Roland swears and climbs to his feet, and the camera pans to Future Nerdly, gasping for his last breaths.

Future Nerdly raises his remaining gun to Roland’s forehead and pulls the trigger — it goes click. He gives the pistol a look that says "I've never had to reload you before; why now?" and goes still in death* as the clouds close over the moon again.

One of the dark figures — a fellow dressed in creatively-assembled denim — calls out to Roland, calling him "Hot Topic." He asks if Roland is finished here, ignoring the annoyed look he gets, and then, with an "Ooh, shiny!" expression, picks up one of Future Nerdly's guns and strokes it like a kitten.

Scrounge: Come to papa, my pretty one!
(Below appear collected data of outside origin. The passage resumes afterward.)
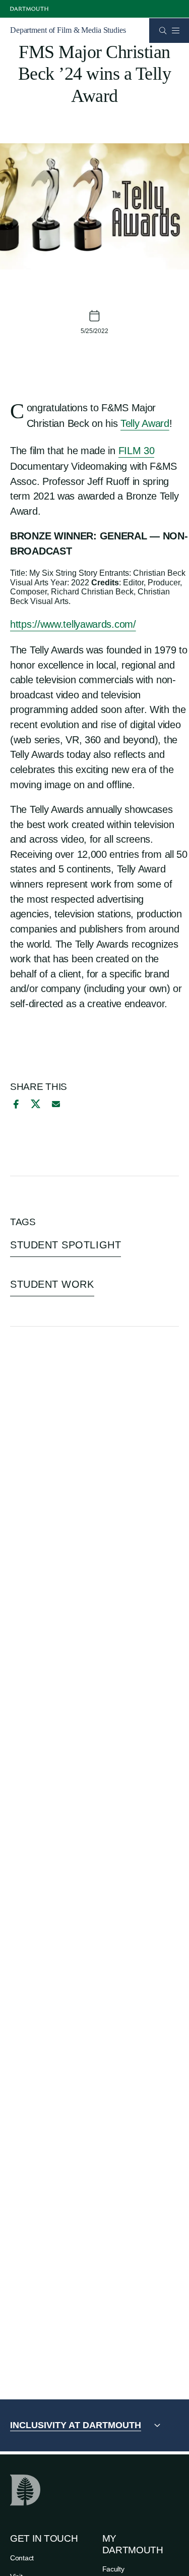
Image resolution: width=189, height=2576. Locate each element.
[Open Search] (163, 30)
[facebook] (14, 1104)
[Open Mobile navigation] (175, 30)
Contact (22, 2558)
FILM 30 (136, 450)
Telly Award (144, 423)
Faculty (113, 2569)
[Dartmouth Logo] (29, 9)
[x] (35, 1104)
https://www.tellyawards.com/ (73, 624)
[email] (56, 1104)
I shall call you Rook!
Air Of Mystery: Damn it, Scrounge, do you have to name everything you dig up?
Scrounge: Ignore the cranky Air Of Mystery, Rook. He doesn't know it, but he's just grumpy because he doesn't have a cool new gun.
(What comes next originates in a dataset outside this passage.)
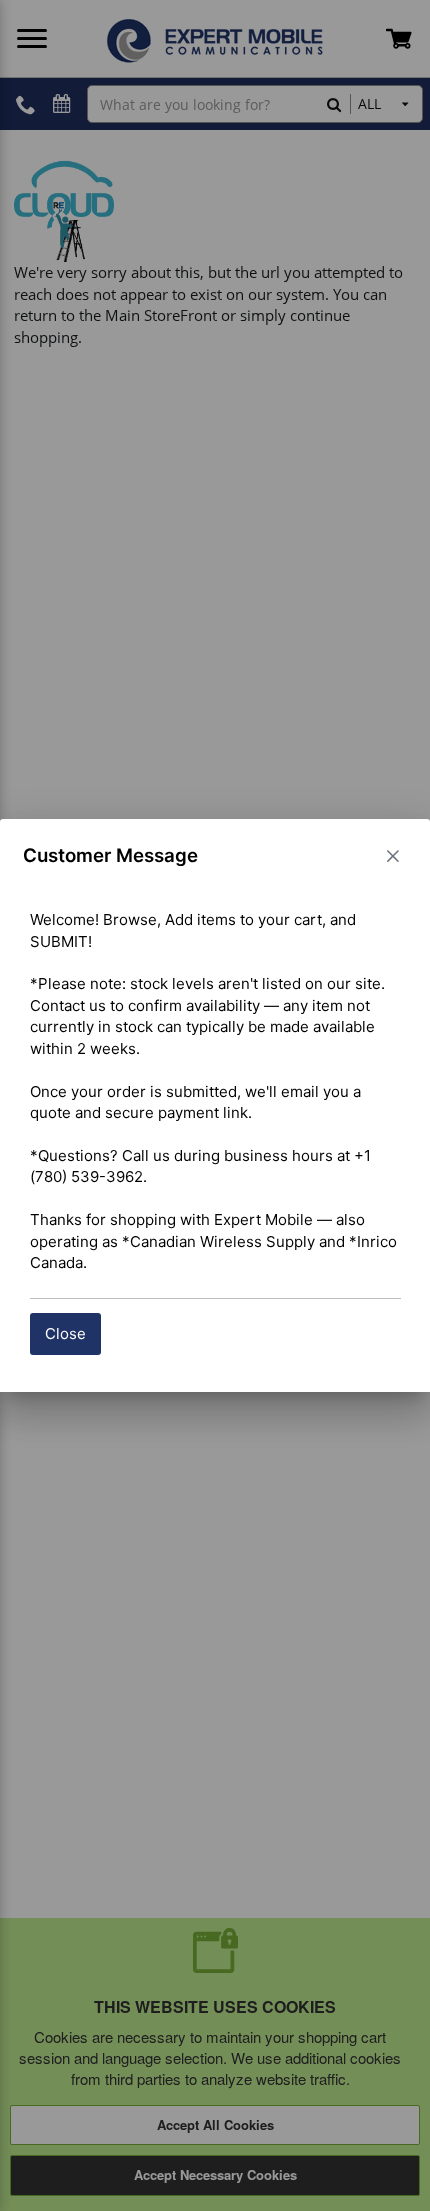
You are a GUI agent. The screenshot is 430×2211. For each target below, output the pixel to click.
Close (65, 1333)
Air of Mystery rolls his eyes, then looks awkwardly at his watch.

Roland: So this isn't really the future, is it?
Air of Mystery: You know, honestly, I don't even remember anymore. With all this plotting, it's kinda hard to keep things straight.
Roland: *groans* I didn't think so. Well... er, Avatar saw what we wanted him to, so that counts, right? Yay team?
Scrounge: Yeah! Evil laugh time! I love that stuff.
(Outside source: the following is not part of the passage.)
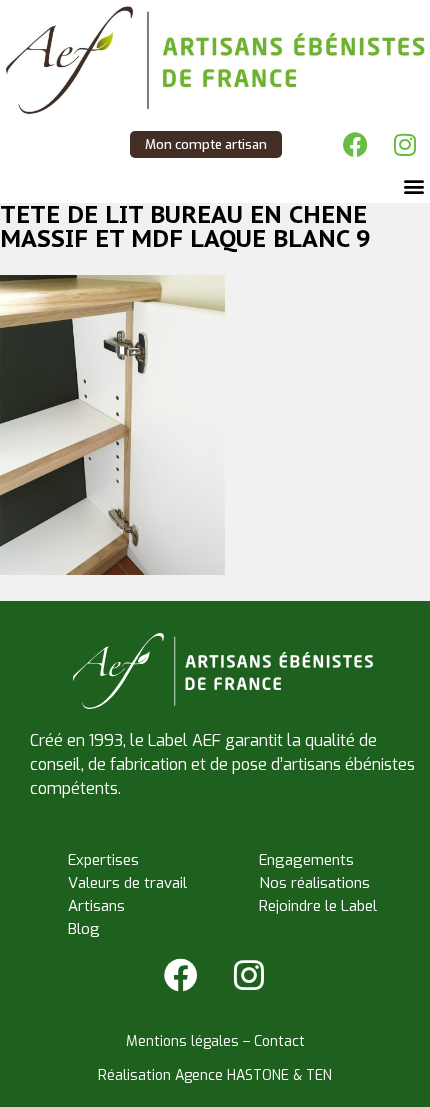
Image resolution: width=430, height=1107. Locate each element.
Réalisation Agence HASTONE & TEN (215, 1075)
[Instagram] (405, 145)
The dark figures all begin to laugh menacingly in sequence, but Roland bends down to close Future Nerdly’s eyes. That completed, he puts his sword away.

Roland: So, uh, pizza?
Scrounge: Hell yes, Hot Topic.

The final shot of the episode centers in on Future Nerdly’s broken sunglasses, then expands slowly, eventually becoming a wide-pan view of the bloodied rooftop and the still bodies.**

— roll credits —


Fan Reactions:

  • This shot of Future Nerdly’s last moments was heavily circulated by the network and in previews for the episode; many viewers drew the conclusion that the real Nerdly was going to die. Fans of the character were so concerned the show’s website was down for several hours.
    • Future Nerdly has proven to be unusually and unexpectedly popular in the fandom, and many fans have various elaborate theories as to how he could have either survived or may appear in future episodes. Viewers also debate rabidly over whether or not this future was real, an illusion created by TVTW, or some mixture of both. The producers and writers have not commented one way or the other.
      • This episode reportedly required a long and complicated explanation outside the actual episode, which has only been seen by the producers. Fans were told it featured Matrix-dolphins. Rumors keep bubbling up that this explanation will eventually get to the public, but it always seems to fall through somehow.
      • Following the broadcast of this episode, the song "Spice Up Your Life" saw a sudden rise in popularity, much to the delight of the Spice Girls, culminating in an endless stream of fan videos on Youtube where the song is played to a montage of clips depicting evil overlords from various points in the series.

Note: This episode appears to be in a mysterious state of quantum flux, as just as everyone figures out what's going on, it changes. Several highly-esteemed Harvard professors have formulated a Grand Unified Theory around it, further proving that they desperately need girlfriends. Others have speculated that the characters were in fact in Purgatory, but they say every character from every show is in Purgatory, so they can be ignored.